> [DOCUMENT SEGMENT]:
At that point, Ms. K hired an attorney and sued the practice on two grounds: wrongful termination of employment and defamation. Not only was she fired for objecting and refusing to participate in illegal activities, she charged, but her professional character had been ruined by the employee’s comments to the two patients. She sought $1.5 million, including back pay, punitive damages, and her attorney fees.
The defendants filed a motion to dismiss both causes of action, arguing that Ms. K had not been slandered and that her status as an “at-will employee” meant that she could be fired at any time, for any reason.
The judge dismissed Ms. K’s defamation suit but ruled that the issue of wrongful termination should be decided by a jury. A week before trial, the defense lawyers offered a settlement of $650,000. Ms. K accepted.
Most states have “whistleblower” statutes, anti-retaliation laws to protect employees from being fired or otherwise punished if they object to or report the employer’s illegal activities.
The state in which this case took place prohibits retaliatory action against an employee who objects to or refuses to participate in practices that would constitute “improper patient care.” The judge refused to dismiss Ms. K’s claim that she had been fired in retaliation for refusing to remain silent about illegal prescribing of narcotics to one patient and the alteration of another patient’s chart. He ruled that she had valid cause to believe that these actions would constitute improper patient care and that she had every right to sue for wrongful termination.
Ms. K was not as successful with her second cause of action: defamation. In order to sustain that charge, a plaintiff has to show not only that a false statement was made but that the statement caused specific, tangible harm. For example, the clinic employee’s gossip, although false and upsetting to Ms. K, did not cause actual damages. Had the statements been made to a potential employer, causing Ms. K not to be hired, the judge might have sent this part of the case to the jury as well.

> [SET OF TASKS]:
1. In the passage about Ms. K's lawsuit, how much did the defense lawyers offer as a settlement a week before trial?
2. Resume the passage about Ms. K's lawsuit, picking up right after its final sentence.

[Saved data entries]
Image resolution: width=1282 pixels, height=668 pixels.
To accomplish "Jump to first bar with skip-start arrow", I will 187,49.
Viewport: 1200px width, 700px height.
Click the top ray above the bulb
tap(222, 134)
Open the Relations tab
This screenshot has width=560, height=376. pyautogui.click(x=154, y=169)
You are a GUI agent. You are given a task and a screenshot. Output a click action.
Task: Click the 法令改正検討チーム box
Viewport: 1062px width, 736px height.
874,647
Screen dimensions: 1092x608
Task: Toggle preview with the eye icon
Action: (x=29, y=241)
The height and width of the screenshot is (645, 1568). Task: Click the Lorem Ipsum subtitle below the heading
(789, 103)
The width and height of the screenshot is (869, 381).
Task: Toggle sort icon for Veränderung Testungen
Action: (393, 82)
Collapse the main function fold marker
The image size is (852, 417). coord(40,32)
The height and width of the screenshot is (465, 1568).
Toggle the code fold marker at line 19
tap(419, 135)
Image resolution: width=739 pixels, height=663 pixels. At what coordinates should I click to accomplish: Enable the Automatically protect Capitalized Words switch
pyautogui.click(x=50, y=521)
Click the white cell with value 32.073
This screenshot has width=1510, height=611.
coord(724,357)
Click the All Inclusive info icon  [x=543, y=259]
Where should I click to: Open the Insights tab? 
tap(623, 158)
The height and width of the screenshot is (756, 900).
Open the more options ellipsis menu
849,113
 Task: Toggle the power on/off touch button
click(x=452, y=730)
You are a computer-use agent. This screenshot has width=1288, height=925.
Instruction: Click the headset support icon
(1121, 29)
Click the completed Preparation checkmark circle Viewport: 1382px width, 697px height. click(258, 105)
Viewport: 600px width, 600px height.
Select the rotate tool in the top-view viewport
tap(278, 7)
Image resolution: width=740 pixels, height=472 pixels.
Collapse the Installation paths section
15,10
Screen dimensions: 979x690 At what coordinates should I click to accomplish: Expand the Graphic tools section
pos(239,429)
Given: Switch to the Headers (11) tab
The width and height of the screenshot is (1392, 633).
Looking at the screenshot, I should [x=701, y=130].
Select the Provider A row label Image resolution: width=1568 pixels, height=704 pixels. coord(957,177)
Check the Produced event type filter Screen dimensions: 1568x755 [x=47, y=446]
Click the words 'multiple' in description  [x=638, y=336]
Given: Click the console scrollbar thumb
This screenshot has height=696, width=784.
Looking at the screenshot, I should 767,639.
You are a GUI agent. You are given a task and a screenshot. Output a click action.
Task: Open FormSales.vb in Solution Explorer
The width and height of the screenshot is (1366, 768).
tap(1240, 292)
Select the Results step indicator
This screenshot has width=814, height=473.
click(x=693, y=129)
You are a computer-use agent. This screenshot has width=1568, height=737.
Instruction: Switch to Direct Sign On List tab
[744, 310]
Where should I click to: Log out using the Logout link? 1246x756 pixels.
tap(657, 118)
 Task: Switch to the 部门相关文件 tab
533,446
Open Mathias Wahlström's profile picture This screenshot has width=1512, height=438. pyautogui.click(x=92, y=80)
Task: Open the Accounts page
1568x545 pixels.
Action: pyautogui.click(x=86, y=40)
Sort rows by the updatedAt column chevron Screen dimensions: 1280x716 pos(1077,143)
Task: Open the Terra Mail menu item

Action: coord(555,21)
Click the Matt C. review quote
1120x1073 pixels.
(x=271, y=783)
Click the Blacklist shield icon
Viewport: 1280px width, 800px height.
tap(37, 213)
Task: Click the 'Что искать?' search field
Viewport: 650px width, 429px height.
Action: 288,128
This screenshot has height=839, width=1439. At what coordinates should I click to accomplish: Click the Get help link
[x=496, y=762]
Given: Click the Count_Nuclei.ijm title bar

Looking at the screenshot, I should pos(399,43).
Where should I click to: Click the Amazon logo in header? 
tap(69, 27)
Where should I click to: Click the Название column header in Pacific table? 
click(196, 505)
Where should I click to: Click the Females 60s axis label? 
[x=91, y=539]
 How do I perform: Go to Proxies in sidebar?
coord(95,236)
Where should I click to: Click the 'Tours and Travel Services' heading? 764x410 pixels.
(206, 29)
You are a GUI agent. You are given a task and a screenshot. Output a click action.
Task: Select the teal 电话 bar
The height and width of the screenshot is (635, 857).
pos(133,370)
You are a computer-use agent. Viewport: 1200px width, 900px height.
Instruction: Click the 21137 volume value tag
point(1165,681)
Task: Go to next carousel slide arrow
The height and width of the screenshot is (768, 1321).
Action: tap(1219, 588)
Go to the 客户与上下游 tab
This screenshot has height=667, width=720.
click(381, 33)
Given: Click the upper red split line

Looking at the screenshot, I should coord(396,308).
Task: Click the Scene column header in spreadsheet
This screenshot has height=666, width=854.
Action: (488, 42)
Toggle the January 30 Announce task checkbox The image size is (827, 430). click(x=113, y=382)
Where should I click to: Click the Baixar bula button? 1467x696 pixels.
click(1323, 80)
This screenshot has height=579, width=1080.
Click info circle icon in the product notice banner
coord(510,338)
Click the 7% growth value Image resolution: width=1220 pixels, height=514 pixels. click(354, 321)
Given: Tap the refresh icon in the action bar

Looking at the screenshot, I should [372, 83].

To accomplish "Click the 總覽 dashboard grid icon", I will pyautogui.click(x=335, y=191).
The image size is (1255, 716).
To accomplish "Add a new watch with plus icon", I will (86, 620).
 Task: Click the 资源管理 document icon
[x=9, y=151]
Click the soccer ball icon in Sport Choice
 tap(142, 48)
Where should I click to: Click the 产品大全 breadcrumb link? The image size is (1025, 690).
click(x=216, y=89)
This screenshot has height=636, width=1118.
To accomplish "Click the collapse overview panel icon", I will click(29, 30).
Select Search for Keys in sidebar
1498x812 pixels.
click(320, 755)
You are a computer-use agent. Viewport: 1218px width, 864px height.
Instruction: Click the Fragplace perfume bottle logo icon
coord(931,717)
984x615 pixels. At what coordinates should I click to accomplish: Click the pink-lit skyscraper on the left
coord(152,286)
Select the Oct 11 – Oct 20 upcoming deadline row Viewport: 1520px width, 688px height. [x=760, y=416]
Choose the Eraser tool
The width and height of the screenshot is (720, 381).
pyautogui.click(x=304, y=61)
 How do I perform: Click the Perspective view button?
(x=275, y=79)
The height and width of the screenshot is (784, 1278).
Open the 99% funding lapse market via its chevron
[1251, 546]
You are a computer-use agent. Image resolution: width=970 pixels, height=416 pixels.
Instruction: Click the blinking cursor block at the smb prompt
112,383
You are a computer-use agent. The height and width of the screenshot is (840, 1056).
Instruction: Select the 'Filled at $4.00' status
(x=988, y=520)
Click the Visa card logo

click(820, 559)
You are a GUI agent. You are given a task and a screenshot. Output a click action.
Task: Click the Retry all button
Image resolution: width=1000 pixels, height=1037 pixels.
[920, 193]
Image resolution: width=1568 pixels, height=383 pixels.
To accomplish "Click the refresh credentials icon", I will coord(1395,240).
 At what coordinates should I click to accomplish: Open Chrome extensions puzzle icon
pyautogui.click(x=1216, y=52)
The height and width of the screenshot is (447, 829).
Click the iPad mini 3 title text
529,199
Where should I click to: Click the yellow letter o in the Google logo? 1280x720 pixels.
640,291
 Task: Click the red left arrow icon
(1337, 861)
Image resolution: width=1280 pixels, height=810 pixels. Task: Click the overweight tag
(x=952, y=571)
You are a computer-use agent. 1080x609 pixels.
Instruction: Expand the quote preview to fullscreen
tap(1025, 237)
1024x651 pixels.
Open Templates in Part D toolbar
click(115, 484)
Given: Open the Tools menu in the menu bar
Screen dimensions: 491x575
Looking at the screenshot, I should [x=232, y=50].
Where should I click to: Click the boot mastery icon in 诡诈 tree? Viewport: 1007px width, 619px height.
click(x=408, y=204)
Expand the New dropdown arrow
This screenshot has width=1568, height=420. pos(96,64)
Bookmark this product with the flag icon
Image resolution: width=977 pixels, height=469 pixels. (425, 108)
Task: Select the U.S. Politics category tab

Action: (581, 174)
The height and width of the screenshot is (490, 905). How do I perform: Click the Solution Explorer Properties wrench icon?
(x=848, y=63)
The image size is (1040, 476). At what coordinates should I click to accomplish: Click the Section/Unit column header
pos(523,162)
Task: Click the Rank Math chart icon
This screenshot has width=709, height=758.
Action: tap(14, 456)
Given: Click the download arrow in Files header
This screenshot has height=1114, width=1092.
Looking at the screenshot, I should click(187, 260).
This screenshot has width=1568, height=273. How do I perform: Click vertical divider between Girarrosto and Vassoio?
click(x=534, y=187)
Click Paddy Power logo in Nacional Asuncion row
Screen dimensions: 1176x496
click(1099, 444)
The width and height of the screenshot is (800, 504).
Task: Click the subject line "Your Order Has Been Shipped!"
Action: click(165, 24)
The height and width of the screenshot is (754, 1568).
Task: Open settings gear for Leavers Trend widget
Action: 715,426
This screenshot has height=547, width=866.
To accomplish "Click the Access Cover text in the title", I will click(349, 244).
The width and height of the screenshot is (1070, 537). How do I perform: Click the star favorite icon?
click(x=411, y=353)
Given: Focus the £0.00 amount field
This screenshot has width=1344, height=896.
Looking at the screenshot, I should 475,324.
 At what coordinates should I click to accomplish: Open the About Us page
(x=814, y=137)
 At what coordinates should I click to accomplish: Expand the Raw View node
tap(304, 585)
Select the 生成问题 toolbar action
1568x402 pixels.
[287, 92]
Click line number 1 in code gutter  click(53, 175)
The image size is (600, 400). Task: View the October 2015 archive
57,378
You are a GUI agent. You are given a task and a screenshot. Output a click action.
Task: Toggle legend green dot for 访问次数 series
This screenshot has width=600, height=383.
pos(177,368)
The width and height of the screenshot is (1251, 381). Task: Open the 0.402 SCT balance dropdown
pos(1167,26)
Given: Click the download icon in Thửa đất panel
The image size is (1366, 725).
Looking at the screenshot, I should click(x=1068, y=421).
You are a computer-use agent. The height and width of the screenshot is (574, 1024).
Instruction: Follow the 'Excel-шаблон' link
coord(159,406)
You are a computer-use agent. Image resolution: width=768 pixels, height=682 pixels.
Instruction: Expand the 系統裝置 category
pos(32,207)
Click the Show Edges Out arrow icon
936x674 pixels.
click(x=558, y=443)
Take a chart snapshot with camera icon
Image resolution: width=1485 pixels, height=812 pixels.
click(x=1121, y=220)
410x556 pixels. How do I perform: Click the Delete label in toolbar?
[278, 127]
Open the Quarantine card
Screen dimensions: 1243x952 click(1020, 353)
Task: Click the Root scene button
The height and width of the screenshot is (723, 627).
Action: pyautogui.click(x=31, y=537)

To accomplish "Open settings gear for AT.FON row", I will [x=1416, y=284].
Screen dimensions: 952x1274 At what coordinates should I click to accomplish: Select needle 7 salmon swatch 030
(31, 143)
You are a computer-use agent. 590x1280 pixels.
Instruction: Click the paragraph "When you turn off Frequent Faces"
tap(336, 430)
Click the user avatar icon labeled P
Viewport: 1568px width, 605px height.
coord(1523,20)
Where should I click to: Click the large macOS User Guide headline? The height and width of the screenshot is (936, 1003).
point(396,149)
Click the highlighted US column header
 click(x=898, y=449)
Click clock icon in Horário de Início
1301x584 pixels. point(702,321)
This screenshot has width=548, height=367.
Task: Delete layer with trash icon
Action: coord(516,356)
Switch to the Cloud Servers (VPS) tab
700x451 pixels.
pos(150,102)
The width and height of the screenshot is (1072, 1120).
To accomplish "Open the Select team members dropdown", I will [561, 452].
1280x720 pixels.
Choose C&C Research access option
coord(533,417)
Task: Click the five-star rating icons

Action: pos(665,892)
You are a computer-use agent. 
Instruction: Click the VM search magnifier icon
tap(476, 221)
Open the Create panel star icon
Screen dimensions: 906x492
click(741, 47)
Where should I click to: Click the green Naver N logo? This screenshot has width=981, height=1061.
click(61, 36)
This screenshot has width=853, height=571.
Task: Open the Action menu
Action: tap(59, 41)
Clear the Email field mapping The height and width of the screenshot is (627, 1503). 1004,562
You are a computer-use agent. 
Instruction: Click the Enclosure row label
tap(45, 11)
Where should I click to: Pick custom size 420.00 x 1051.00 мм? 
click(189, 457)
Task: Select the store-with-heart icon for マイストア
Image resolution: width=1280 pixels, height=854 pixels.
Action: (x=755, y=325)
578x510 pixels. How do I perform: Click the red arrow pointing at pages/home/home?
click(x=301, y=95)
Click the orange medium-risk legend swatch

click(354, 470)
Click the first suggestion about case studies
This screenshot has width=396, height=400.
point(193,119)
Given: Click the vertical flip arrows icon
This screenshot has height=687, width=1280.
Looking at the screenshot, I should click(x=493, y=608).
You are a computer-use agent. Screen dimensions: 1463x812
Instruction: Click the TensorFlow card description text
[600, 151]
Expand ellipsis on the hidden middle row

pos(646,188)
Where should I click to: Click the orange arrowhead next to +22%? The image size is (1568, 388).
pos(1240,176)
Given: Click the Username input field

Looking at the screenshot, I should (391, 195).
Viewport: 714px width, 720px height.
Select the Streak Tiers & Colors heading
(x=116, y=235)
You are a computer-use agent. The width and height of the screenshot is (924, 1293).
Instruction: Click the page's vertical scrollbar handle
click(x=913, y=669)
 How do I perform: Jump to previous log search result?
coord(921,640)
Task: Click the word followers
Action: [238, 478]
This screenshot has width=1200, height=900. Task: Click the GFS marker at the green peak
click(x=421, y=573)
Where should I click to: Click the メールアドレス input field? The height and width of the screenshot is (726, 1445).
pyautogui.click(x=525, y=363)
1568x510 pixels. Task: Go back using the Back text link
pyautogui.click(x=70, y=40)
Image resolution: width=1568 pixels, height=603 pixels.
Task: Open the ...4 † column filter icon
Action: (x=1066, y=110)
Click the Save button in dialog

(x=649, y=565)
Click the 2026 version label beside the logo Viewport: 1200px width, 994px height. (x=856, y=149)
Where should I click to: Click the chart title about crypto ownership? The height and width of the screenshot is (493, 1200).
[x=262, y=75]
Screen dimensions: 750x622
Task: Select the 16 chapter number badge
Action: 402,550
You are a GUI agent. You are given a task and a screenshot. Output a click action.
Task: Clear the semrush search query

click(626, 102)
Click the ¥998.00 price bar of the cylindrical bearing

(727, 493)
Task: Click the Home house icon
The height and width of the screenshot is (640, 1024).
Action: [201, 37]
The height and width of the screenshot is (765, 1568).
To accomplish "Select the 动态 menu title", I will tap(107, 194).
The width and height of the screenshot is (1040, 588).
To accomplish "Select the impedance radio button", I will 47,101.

> [ANSWERS BELOW]:
1. $650,000.

2.
Obviously no medical professional should take part in altering medical records, falsifying forms, or illegally prescribing narcotics. No court or ethical employer would expect being a “team player” to include breaking the law or even turning a blind eye to illegal activities.
Personal ethics aside, Ms. K was also rightly concerned about protecting her own professional license. For that reason alone, she was certainly entitled to object and to refuse to become involved in anything illegal.
If you need to report illegal activity and fear being persecuted because of it, whistleblower laws can protect you. But keep in mind you have to blow the whistle first. In other words, as in Ms. K’s case, these laws can help you get compensation for retaliatory actions, but they can’t prevent the retaliation itself.
The best way to protect yourself is to simply do the right thing. Ms. R’s advice notwithstanding, that includes not going along with anything that compromises patient care. If you are being asked to do something illegal or unethical, and you fear that your employer or supervisor will retaliate in some way should you refuse or object, consider consulting an attorney who is familiar with the whistleblower laws in your state. He or she should be able to explain how to document the situation, so you will have the strongest case possible if you have to file a whistleblower suit.